Genetic counselors also cited timing as the number one barrier to discussing fertility preservation with BRCA mutation positive patients. Genetic counselors can discuss management options such as prophylactic BSO with their BRCA mutation-positive patients; again, this would be an optimal time for discussing fertility preservation options. While the majority of genetic counselors (78.5 %) reported that BRCA mutation-positive patients choose not to undergo prophylactic treatment, including prophylactic BSO, for those that do select this procedure prior to completing their family, genetic counselors can use their unique skill set to integrate fertility preservation information into genetic counseling sessions prior to surgery.

Conclusion: Genetic Counselors Can Bridge the Oncofertility Information Gap

The goal of oncofertility is to balance life-preserving cancer treatments with fertility preservation options. Gaps in information, data, and options have led to an unmet need for preserving fertility in patients with cancer. The information gap, in particular, involves a lack of cancer patient education about fertility impairment associated with cancer treatment and fertility preservation options. As few as 34 % of reproductive-age women treated for cancer recall discussing the effect of cancer treatment on fertility [5], yet NCCN guidelines for young adults with cancer state that fertility preservation should be an essential part of cancer management and the effects of treatment on fertility should be discussed at the time of diagnosis [7]. The oncofertility information gap can be attributed to the healthcare provider’s desire to start treatment immediately, lack of adequate knowledge regarding fertility preservation, and insufficient communication and counseling skills.

The oncofertility information gap can be addressed with the implementation of a multidisciplinary approach to fertility preservation. Many patients have emphasized the importance of having access to not only fertility specialists and oncologists, but also psychological support and counseling [6]. Meeting this need has led to recommendations for a healthcare worker with special training to address the sensitive topic of fertility preservation separate from the often overwhelming initial oncology consultation [12].

According to Volk et al., genetic counselors believe that fertility preservation discussions are important and that they are a part of the genetic counselor’s role in cancer care [19]. Genetic counselors possess the necessary skills to bridge the oncofertility information gap with their patients—those who have a personal of family history suggestive of familial or hereditary cancer. The four critical domains that genetic counselors contribute to the cancer care team are communication skills, critical thinking skills, psychosocial assessment training, and professional ethics and values [13]. Unlike the traditional treatment-based discussions with patients, genetic counselors use a nondirective, patient-centered counseling approach to facilitate shared decision making.
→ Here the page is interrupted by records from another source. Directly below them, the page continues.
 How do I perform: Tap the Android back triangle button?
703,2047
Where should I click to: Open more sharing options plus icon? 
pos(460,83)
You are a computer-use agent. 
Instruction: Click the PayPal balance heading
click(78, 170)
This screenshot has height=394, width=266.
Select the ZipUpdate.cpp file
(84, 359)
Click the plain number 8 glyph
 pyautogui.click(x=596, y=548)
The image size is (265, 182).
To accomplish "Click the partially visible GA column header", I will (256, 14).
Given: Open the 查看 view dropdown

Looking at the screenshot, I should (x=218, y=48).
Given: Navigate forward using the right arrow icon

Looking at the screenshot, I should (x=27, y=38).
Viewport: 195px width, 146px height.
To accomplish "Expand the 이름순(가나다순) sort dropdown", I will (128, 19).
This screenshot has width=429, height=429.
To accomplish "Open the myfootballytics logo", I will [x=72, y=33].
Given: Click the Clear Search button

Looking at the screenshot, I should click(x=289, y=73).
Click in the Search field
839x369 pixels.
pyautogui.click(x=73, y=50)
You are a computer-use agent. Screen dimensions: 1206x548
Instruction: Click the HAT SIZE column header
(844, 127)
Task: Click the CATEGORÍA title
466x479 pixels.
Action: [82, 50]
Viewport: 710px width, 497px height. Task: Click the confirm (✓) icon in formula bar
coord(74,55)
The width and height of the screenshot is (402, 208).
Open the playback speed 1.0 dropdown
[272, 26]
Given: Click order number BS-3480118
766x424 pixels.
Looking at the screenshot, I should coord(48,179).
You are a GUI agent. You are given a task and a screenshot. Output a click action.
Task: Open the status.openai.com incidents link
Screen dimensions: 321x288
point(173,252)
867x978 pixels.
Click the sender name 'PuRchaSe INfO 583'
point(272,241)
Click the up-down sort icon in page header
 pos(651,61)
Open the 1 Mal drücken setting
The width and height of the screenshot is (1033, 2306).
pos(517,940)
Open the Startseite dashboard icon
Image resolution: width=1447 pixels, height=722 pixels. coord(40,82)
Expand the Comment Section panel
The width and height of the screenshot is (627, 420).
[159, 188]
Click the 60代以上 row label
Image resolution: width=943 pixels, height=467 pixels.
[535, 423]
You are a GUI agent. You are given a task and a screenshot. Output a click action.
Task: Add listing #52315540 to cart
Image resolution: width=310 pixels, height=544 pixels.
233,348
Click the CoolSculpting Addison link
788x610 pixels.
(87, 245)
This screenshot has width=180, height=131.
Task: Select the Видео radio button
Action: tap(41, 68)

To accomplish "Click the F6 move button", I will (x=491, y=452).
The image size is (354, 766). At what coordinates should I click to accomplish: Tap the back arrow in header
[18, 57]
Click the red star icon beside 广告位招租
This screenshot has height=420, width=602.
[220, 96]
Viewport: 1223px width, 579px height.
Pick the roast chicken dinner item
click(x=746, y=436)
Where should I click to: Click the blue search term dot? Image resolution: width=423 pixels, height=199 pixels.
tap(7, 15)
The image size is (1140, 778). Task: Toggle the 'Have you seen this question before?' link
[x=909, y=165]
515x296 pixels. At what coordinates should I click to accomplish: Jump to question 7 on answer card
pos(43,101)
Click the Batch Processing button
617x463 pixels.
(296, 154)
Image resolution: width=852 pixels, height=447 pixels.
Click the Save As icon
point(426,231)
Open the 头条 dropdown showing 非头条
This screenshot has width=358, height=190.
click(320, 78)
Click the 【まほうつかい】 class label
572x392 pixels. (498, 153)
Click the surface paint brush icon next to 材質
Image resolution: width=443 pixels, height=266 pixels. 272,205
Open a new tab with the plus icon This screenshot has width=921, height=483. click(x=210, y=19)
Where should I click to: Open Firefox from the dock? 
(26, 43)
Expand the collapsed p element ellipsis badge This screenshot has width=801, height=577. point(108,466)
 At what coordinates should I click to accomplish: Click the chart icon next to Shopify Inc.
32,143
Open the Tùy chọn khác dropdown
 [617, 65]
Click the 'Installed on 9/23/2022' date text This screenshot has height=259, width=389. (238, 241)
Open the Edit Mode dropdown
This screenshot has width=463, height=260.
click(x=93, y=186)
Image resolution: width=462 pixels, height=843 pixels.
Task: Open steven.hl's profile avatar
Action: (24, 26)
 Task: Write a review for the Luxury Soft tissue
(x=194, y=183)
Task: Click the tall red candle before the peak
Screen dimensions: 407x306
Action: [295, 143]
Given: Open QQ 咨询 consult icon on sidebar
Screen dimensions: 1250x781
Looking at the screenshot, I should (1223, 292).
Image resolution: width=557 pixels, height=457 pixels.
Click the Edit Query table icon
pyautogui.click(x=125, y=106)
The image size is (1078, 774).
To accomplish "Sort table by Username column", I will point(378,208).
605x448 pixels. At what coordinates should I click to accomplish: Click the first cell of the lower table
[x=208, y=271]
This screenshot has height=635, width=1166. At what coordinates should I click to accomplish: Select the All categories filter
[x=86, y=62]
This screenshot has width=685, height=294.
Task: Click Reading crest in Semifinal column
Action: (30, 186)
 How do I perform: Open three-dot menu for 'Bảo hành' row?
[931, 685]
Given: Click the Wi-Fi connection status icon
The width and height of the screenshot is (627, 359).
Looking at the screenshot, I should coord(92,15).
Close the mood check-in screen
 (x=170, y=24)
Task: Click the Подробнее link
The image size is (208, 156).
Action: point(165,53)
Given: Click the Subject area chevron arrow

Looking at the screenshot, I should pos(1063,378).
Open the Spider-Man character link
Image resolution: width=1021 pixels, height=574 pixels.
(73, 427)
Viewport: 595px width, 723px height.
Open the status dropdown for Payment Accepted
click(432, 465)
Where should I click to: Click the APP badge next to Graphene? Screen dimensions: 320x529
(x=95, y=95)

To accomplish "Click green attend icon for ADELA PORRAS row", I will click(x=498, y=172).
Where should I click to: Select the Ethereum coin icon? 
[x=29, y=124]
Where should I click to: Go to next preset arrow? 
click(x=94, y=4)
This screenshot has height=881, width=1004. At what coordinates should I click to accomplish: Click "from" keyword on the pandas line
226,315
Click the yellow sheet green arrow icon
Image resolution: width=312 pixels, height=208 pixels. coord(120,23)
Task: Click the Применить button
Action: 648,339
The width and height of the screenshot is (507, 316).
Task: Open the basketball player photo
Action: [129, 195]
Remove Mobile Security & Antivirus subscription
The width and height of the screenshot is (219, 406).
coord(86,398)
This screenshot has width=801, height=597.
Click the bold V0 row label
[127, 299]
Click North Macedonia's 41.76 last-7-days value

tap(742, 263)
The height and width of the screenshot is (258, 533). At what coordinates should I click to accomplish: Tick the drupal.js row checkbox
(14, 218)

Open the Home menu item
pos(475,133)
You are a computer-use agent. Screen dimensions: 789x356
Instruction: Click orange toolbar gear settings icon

The NCCN guidelines for young adult cancer recommend a genetic and familial risk assessment within the first 2 months after the start of treatment [7]. However, because timing of cancer treatment is identified as the number one barrier to genetic counselors’ ability to discuss potential threats to fertility and fertility preservation options, healthcare providers should refer young women diagnosed with cancer to a genetic counselor prior to cancer treatment. Genetic counselors have a unique skill set that allows them to discuss options, facilitate decision making, and make valuable psychosocial assessments that may underlie cancer treatment and subsequent fertility preservation. Genetic counselors can use their skill set to effectively bridge the oncofertility information gap for patients with a personal or family history suggestive of a hereditary or familial cancer.